With Norm Abram in his New Yankee Workshop on the cover, you might think Design News has morphed into a woodworking magazine. Well, no, it hasn't. The “Norm” package of stories about building kitchen cabinets for the 2008 show focuses on core Design News topics — materials as in engineered lumber, fasteners and adhesives.
But I'd be lying if I said interviewing Norm and “New Yankee Workshop” Executive Producer Russell Morash wasn't fun and instructive. Many is the Saturday afternoon following a day's worth of home projects that I've turned on the TV to listen to Norm discuss some home project or furniture building project. His calming manner and amazing ability to teach hooked me even if I had no intention of building or renovating what he was discussing.
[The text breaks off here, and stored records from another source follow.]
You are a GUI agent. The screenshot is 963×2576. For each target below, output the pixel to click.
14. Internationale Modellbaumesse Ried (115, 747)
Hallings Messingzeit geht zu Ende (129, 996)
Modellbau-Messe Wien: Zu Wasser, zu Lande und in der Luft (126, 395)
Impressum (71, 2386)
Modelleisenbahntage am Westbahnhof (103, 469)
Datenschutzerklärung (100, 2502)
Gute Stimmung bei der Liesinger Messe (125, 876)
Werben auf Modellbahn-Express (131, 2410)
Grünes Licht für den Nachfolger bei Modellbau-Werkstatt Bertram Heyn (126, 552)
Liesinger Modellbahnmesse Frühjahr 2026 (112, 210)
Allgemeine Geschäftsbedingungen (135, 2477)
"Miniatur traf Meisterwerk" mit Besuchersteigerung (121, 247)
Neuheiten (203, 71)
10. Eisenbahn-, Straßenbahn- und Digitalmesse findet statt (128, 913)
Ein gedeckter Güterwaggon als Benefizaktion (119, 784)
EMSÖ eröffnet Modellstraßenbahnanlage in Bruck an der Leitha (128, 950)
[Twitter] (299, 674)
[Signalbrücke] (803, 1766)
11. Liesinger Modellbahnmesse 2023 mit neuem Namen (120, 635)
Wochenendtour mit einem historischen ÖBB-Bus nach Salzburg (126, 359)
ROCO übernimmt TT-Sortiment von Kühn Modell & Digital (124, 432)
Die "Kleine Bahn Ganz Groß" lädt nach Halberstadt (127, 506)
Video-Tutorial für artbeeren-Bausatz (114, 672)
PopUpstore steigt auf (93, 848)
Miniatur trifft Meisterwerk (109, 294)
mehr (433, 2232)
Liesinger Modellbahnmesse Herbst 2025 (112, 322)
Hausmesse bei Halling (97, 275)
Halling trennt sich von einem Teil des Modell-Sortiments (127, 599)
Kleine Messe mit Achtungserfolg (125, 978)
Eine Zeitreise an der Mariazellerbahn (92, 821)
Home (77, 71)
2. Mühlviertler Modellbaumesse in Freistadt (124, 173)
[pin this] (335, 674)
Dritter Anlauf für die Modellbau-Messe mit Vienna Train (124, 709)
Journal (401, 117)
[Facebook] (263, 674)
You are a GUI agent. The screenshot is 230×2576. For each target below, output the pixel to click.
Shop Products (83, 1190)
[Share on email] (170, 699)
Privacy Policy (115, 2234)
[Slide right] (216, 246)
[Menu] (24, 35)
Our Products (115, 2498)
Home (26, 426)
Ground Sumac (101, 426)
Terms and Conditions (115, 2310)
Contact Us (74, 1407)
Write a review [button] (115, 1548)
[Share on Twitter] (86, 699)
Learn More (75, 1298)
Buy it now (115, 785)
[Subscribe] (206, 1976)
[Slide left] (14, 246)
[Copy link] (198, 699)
Not that it's any surprise, but Norm is the real deal in woodworking expertise.
But I would be derelict if I did not dial the story into the realm of engineers. Like engineering, woodworking is a left brain activity with a little right brain thrown in for creativity. What's more, Norm studied mechanical engineering and is keenly aware engineers are a big group among his viewers. Just before I interviewed him, he was having a discussion with a tool supplier about how finicky and precise retired automotive engineers are as tool buyers.
Regardless, I wanted to find out if tools and woodworking were something engineers were passionate about. So, I put some calls into Black & Decker, which as it turns out owns many major power tool brands — DEWALT, Porter Cable, Delta and of course, its namesake brand. In my research, I discovered Danaher Corp. was also one of the bigger, if not less known, toolmakers with Armstrong (professional tools), Allen (mechanics tools), Jacobs (drill chucks) and KD (mechanics tools). The Stanley Works is another.
I wanted to learn how engineers as a group stack up as buyers of nonprofessional tools. Unfortunately, I was unable to unearth such statistics so we made the leap that this is the type of coverage our readers would find useful. But only half of it is in print. Some 31 photos, nine podcasts with Norm discussing many aspects of woodworking and six videos looking at the “Hidden Secrets of Norm's Workshop” are online. Check it out.
Engineering and technology are part of your daily lives both professionally and personally. Of course, last month's big engineering disaster was the collapse of the I-35W bridge in Minneapolis on Aug. 1, followed by another in China a few days later. Within two days of the Minneapolis collapse, we posted more than 10 stories speculating the cause and a week afterward, yours truly was snapping photos from the Stone Arch Bridge less than a quarter mile upstream from the collapsed structure. As of this writing, we just posted our first story about the Mattel toy recall and the high levels of lead in the paint used in Chinese factories.
Herein lies two points: Design News now practices what its name suggests: news. Like it or not, every magazine that used to be just a magazine has to do news given the unmistaken immediacy of the Internet. Our new direction also recognizes the life and death importance of technology and engineering.